Это настоящая история. Происходит со мной прямо сейчас. Пишу как есть.
Перед тем как перейти к истории про гомосексуалиста, которого подселили к грузинам, я должен рассказать про русский анклав. Так как гей был из России, эта история будет плотно связана с русскими. А точнее с двумя членами русской диаспоры.
Один из них — сотрудник штаба Н@в@льн0г0. Второй — «ура патриот», который после объявления мобилизации решил просить убежища в Германии.
Один из них, на мой взгляд, поступил некрасиво и отчасти бесчеловечно. Но кто именно — я не буду говорить.
После начала публикации этих статей, некоторые комментаторы начали обвинять меня в пропаганде. Но непонятно, пропаганде в чью пользу? Я ведь рассказываю как плохо живётся в немецких лагерях. Но в тоже время рассказываю как хорошо тут живётся.
Обоих этих человек я буду называть одним и тем же именем — «человек Шредингера», или сокращенно «человек Ш».
Расскажу, как встретился с ними и как они повели себя в сложной ситуации. А вы сами решайте, когда я говорю про н@в@льн0вц@, а когда про беглого «патриота».
Я встретил человека Ш, когда шел за обедом. Смотрю, стоит белый мужик, улыбается и машет мне. Иди, мол, брат, сюда. Русские друг друга тут видят за километр.
Он рассказал свою историю, что приехал сюда из Москвы по еще работающей туристической визе. Говорит, как началась мобилизация, половина его команды разъехались кто-куда. Ну и он тоже.
Живет с молодыми афганцами, они ещё пацаны, лет по 18 – 20.
С первого взгляда он мне не очень понравился. Потому что спрашивал всё с прищуром, что я буду рассказвать на интервью. В контексте разговора, вопрос звучал скорее как «Придумал уже, о чем будешь врать?».
Я поэтому себя повел с ним холодно. Побыстрее закончил разговор и пошел дальше. Я на интервью решил говорить как есть. Это не моя война. Я могу и буду работать, предложение о работе уже есть, дайте только разрешение. Нахлебником не буду. Могу даже рабочие места создавать.
Буду интегрироваться и доучивать язык, чтобы на интервью говорить полностью на немецком.
Когда человеку Ш поведал свой план, у него тоже интерес пропал.
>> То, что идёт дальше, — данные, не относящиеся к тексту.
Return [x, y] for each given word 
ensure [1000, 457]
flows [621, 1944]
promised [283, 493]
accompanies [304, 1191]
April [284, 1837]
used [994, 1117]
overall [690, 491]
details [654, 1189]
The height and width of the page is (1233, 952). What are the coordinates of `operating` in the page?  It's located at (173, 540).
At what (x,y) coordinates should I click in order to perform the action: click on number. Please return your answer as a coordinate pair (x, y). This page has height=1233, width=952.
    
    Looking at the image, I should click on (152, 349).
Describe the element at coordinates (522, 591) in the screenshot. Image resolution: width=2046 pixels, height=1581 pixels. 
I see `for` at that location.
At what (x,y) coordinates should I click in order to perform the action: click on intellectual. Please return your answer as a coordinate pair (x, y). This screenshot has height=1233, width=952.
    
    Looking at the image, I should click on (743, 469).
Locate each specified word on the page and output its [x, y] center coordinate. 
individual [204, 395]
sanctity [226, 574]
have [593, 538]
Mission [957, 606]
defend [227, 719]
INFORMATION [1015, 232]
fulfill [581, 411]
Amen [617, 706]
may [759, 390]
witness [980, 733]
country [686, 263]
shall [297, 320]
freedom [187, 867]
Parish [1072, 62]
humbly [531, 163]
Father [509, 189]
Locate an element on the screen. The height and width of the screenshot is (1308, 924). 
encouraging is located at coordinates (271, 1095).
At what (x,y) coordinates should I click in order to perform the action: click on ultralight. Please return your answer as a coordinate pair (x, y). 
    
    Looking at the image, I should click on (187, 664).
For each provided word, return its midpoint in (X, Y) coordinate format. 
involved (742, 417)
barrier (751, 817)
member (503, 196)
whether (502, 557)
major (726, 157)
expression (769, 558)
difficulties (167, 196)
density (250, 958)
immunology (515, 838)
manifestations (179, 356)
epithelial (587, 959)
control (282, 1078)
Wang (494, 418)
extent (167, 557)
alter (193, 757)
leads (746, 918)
Видно, ему такая история не подойдет.
Вечером того же дня я встретил второго человека Ш. Мы из окна своего номера общались с одним из русских местных работников. Человек Ш услышал русскую речь и подошёл к нам.
Он не смог заехать в номер, в который его прописали. Его оттуда просто выгнали. Целый день ходил по нашему городку, искал койку. В итоге пристроился в номере с афганцами. Срач, вонь, все как у людей.
Вместе с ним — украинец из Армении. Они в Карлсруэ встретились, как мы с Никитой. Я про него попозже, может быть, расскажу.
Поговорили. Они попросились к нам зайти, посмотреть как живем. Да нет проблем. А у нас уже все чисто, прилично.
Спросили, есть ли свободные койки. Тут же налетели грузины, окружили. — Нэт мэста! Занято всё! Иди!
Если бы у них негде ночевать было, я бы, наверное, настоял, чтобы мы дали ребятам поспать у нас. А раз они нашли место уже, то пусть с афганцами учатся общаться, как мы в своё время с грузинами.
Эти новенькие мне показались относительно адекватными и чистоплотными. Думаю, когда у нас грузины начнут выезжать, можно их к нам жить пригласить.
Смутило только то, что одним из первых вопросов человека Ш был: «Когда нам начнут пособие выдавать?».
На следующий день я встретил одного из людей Ш в очереди за завтраком. Он стоял впереди, между нами человек 5. Как увидел меня, позвал к себе. Этих пятерых растолкал. Это были афганцы, его соседи.
Позже, когда этот человек уже переехал в русский анклав, я говорил ему:
— Ко мне твои друзья афганцы подходили, спрашивали где ты. Ты быстро пропал, волнуются за тебя
— Нет у меня там друзей. Все мои друзья тут
===
Мы с Никитой ржем в полный голос над абсурдностью ситуации. Подселить гея к грузинам, поди придумай.
Я одеваюсь в уличную одежду, чтобы пойти в другой корпус и посмотреть, на сколько там серьезная проблема.